◆ What this task involves ◆
Using the data below, return all lines in which "Open" appears.

+++ Exercise data +++

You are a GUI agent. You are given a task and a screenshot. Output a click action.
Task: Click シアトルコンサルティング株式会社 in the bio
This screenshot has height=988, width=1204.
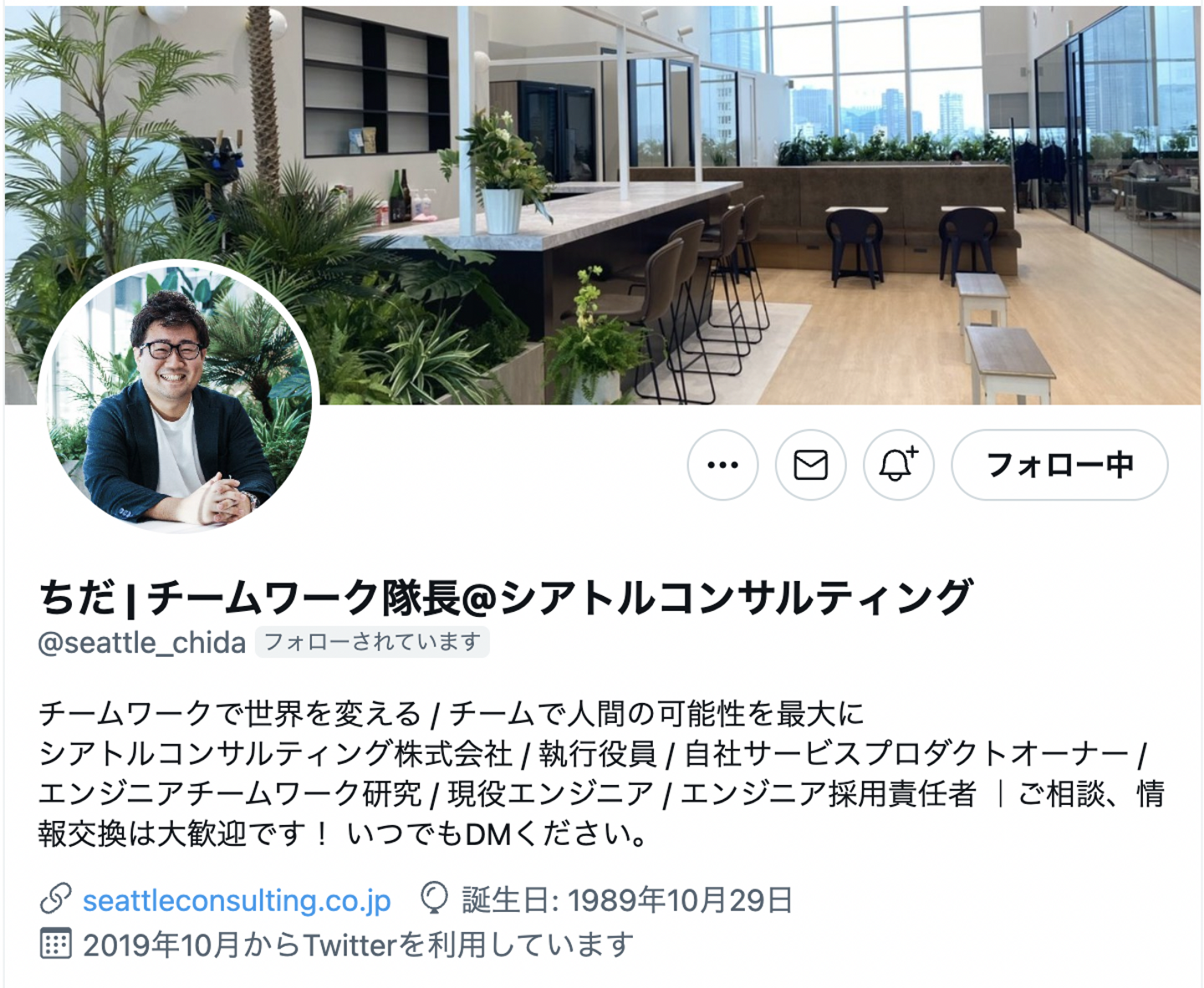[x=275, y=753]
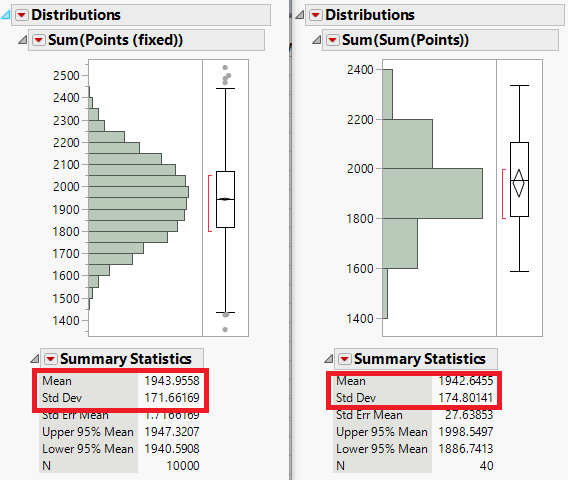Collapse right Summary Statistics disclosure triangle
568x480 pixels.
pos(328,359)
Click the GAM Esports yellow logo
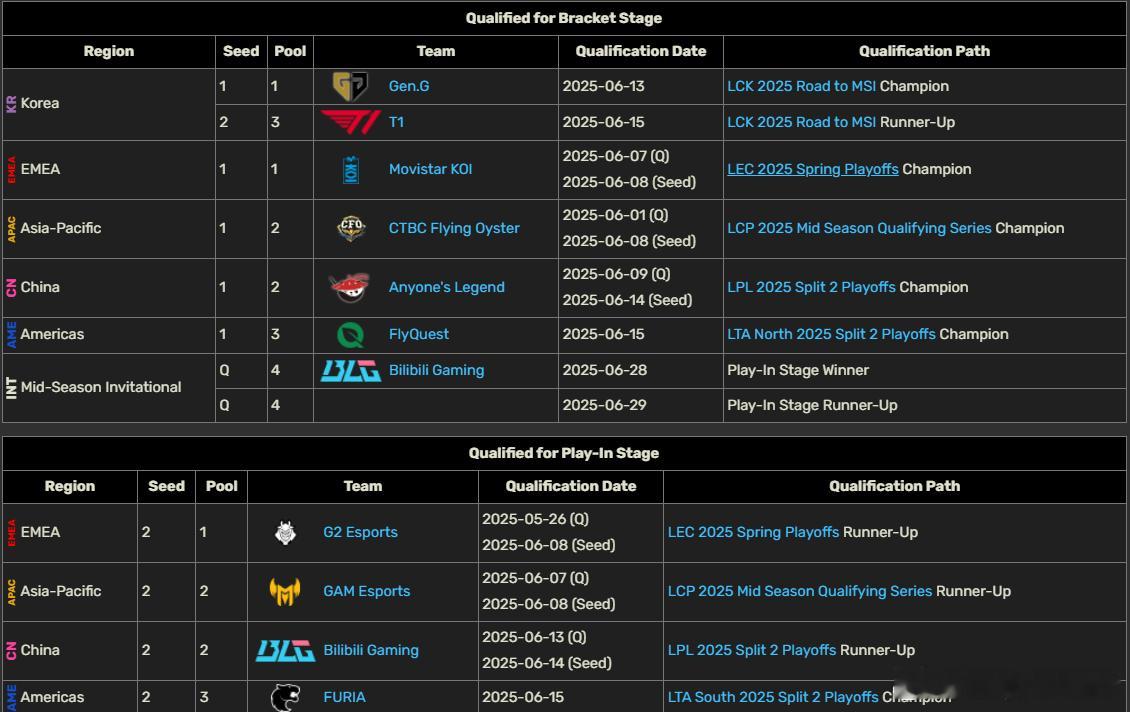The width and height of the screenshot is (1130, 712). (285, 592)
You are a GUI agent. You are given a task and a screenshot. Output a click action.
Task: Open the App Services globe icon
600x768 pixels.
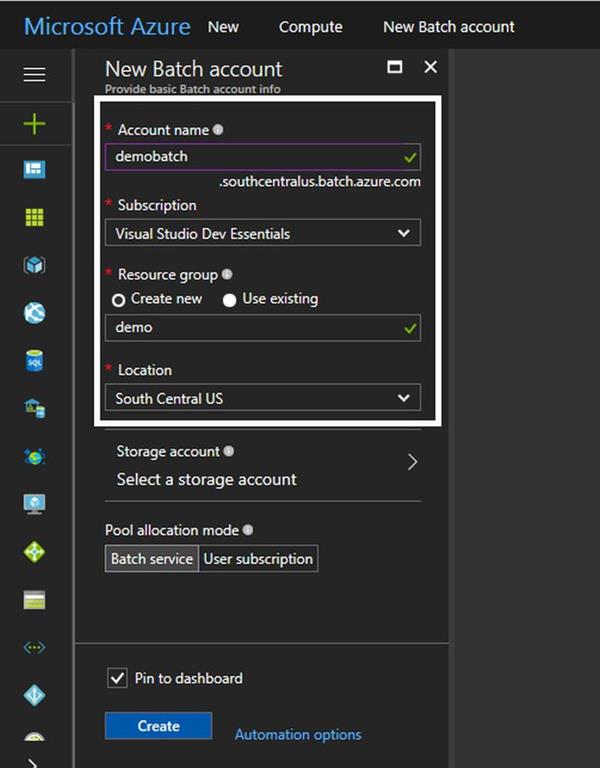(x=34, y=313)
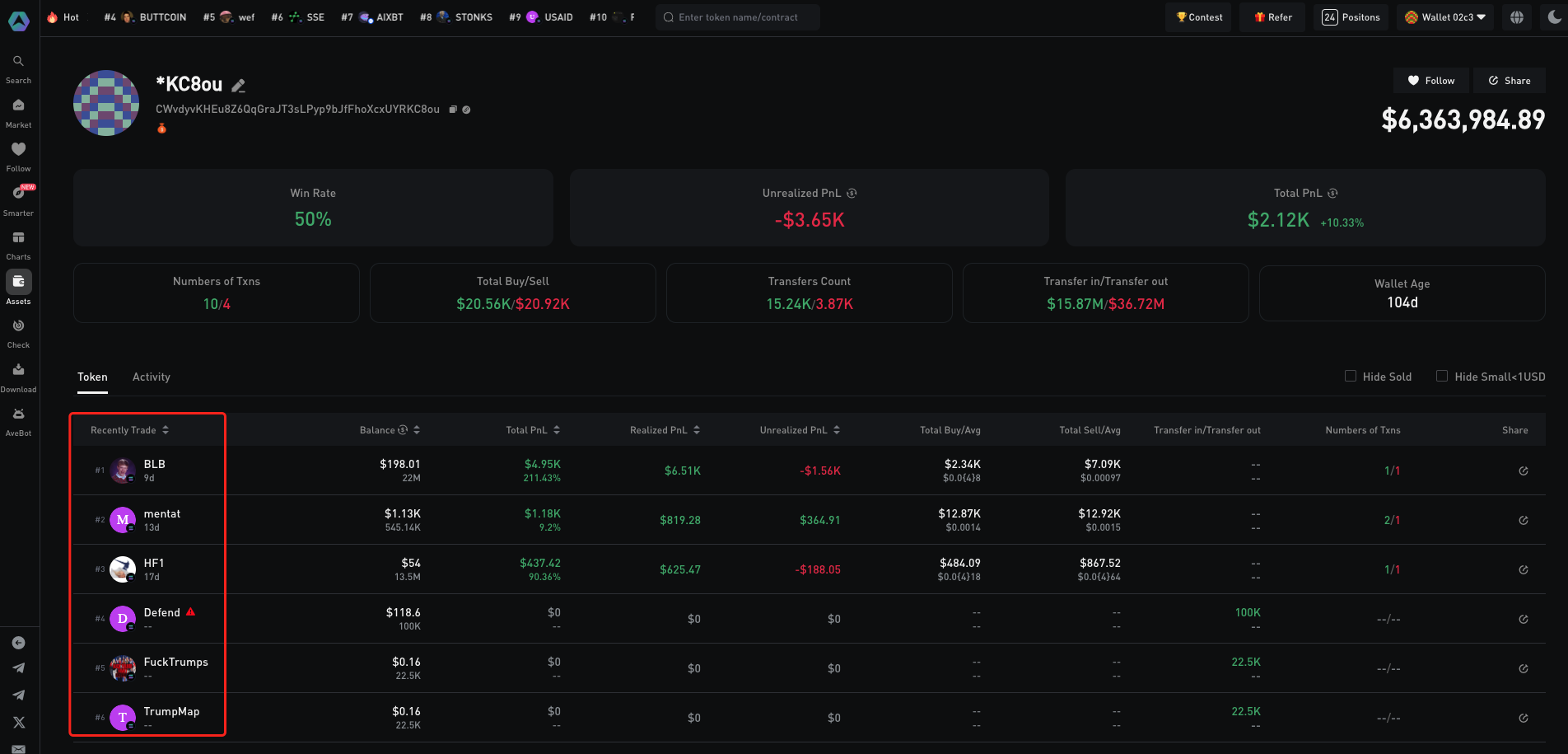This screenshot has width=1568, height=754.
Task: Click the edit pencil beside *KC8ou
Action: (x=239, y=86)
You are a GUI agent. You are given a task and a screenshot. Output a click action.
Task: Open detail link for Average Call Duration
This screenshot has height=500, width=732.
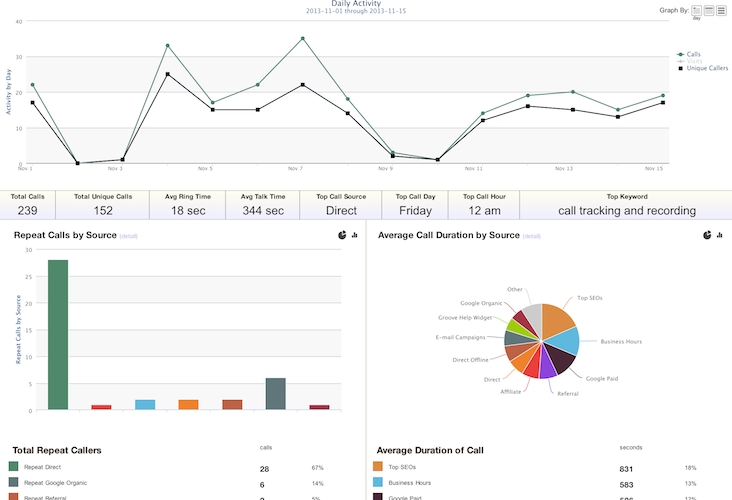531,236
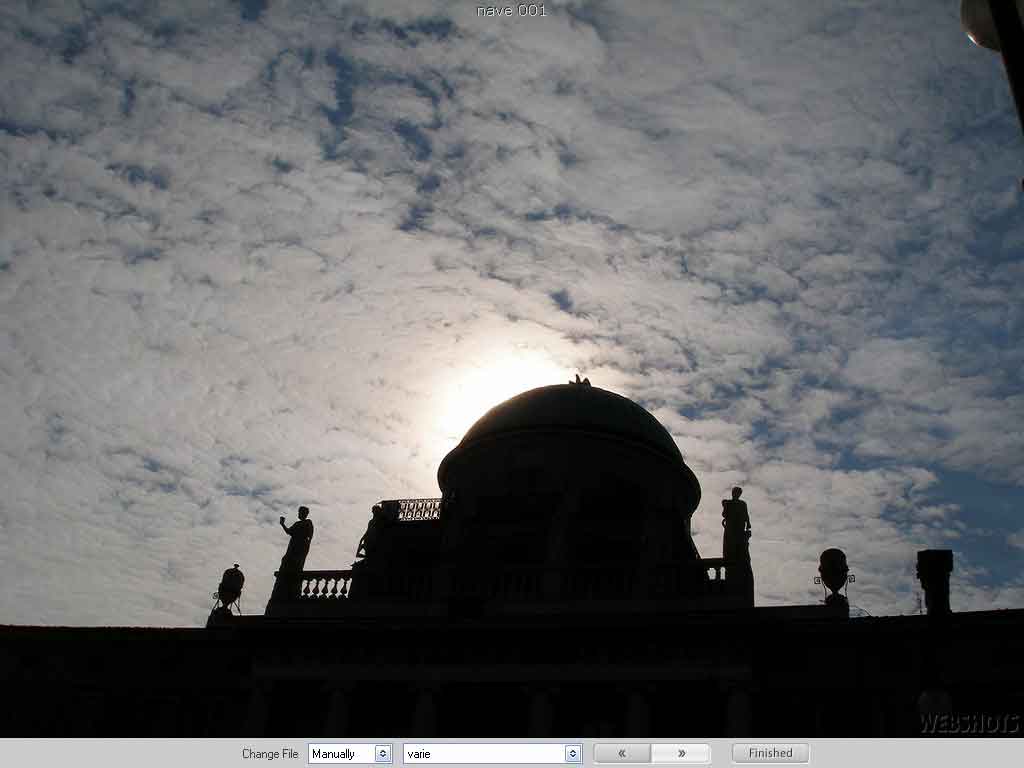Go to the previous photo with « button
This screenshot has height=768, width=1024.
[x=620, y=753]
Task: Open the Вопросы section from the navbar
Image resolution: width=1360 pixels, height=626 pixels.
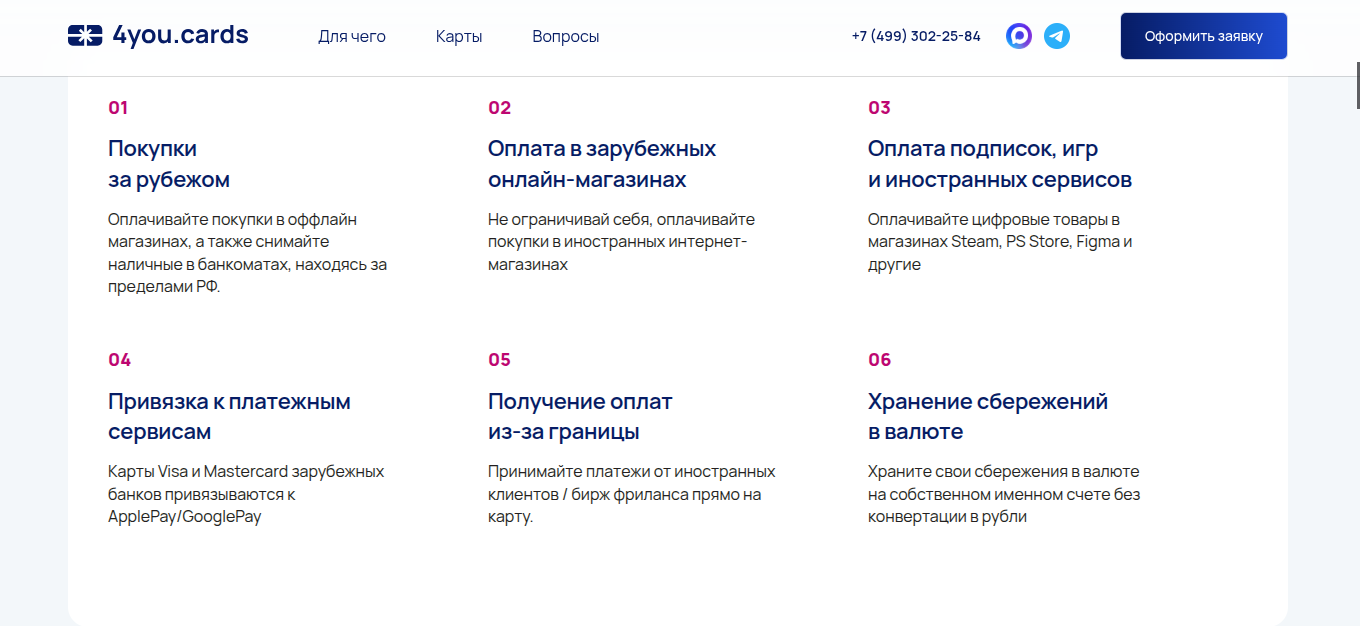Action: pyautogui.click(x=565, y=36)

+++

◆ Solution to the exercise ◆
Task: Open the App Services globe icon
Task: Open detail link for Average Call Duration
Task: Open the Вопросы section from the navbar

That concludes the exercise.